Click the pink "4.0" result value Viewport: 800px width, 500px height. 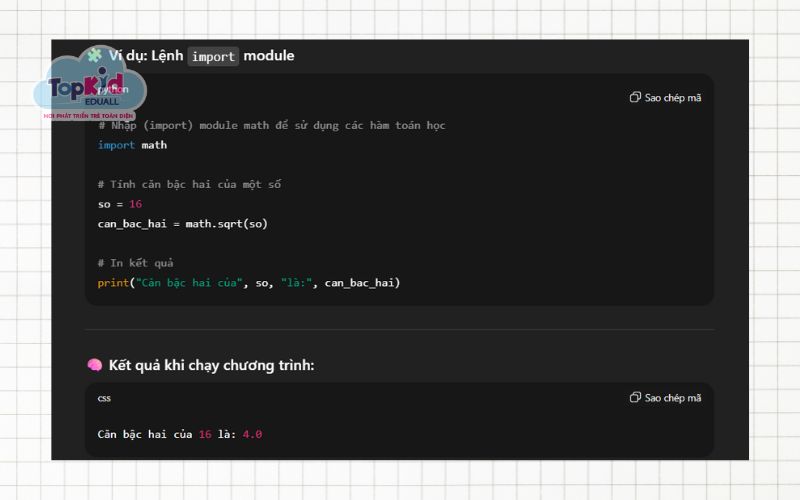pos(252,434)
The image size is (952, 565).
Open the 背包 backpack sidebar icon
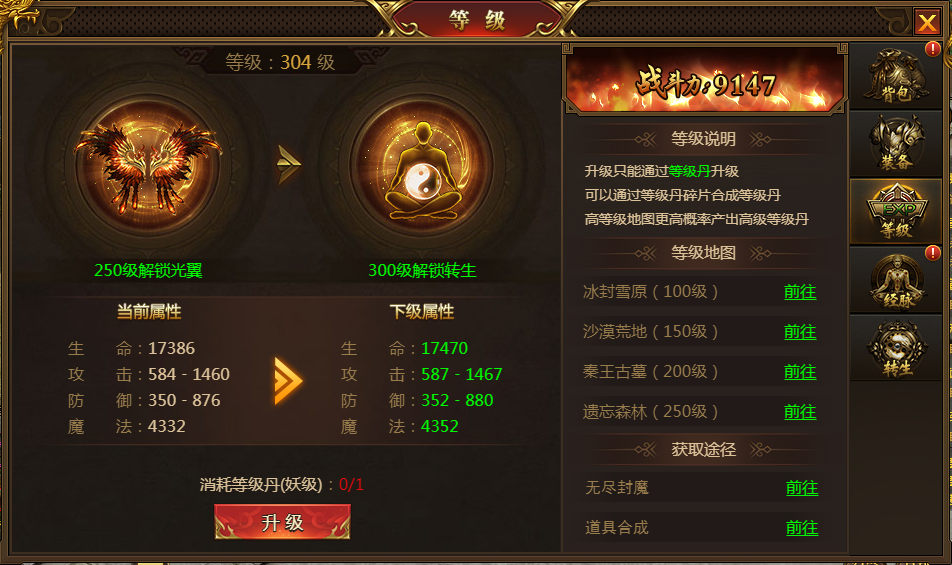[896, 76]
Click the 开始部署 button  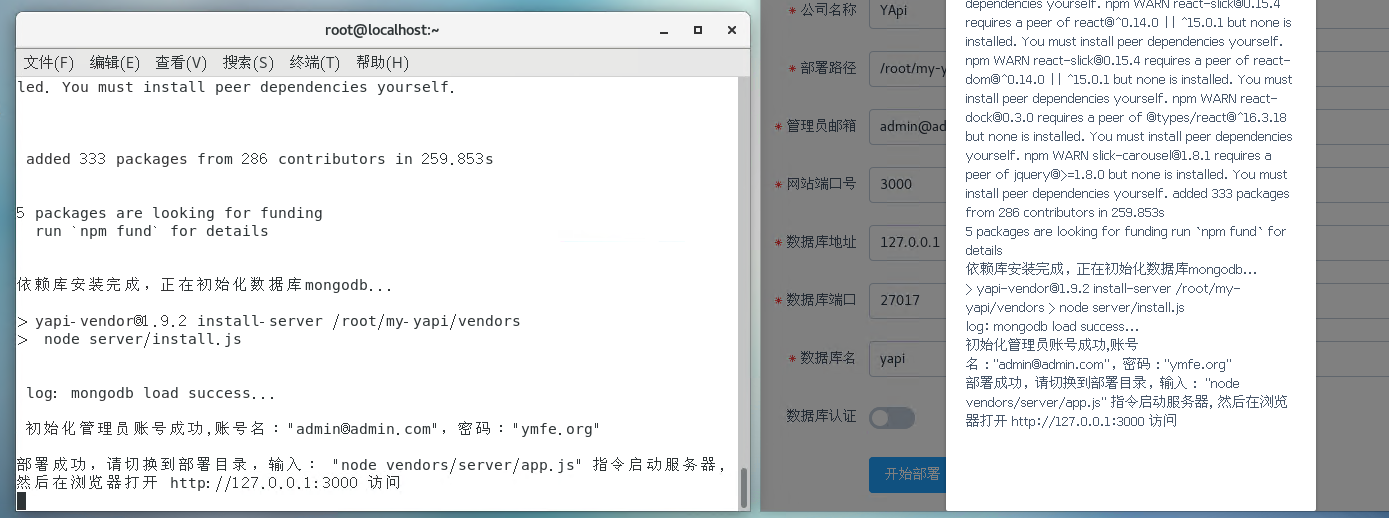906,474
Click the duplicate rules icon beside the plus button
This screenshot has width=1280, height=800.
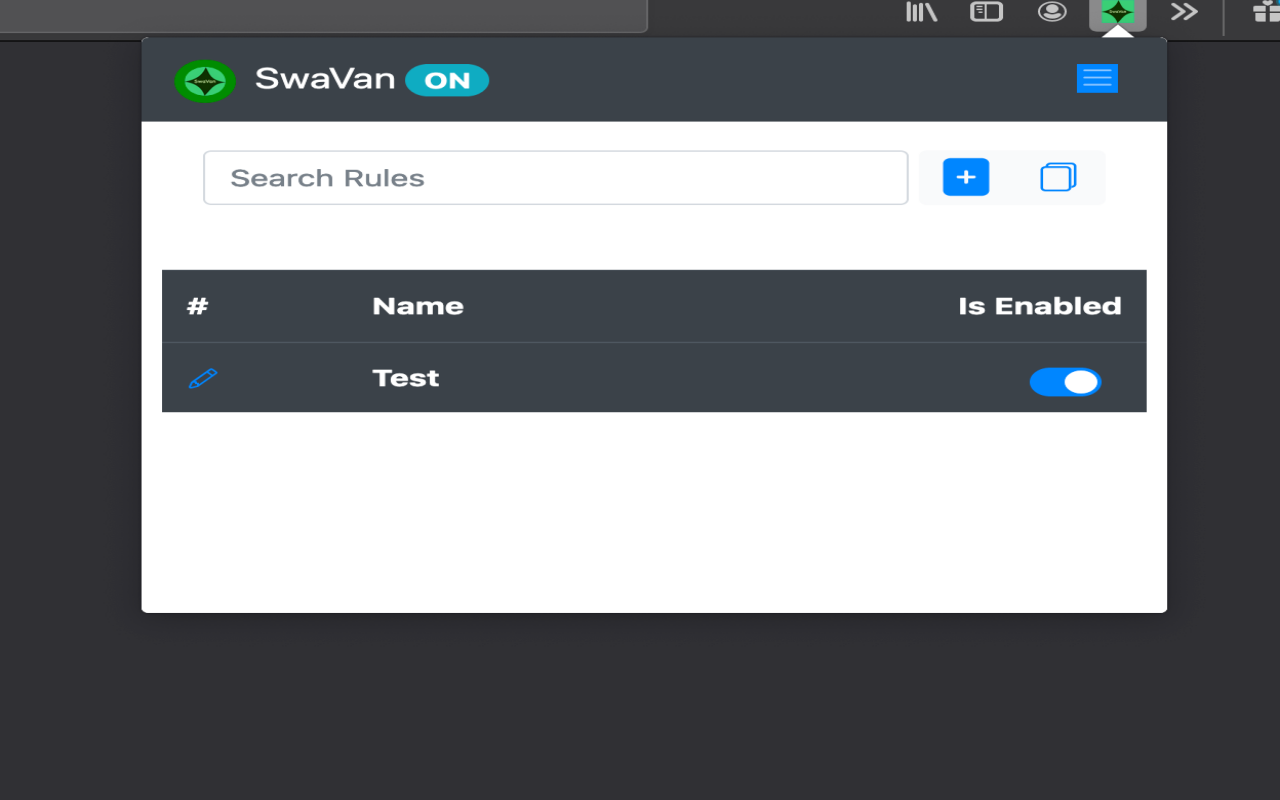pos(1058,177)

------------------------------

Required action: Using the listing above, copy exactly the lines from the one that contains "Click the duplicate" through its last line, both included, but not the pictures.

Answer box:
Click the duplicate rules icon beside the plus button
This screenshot has width=1280, height=800.
pos(1058,177)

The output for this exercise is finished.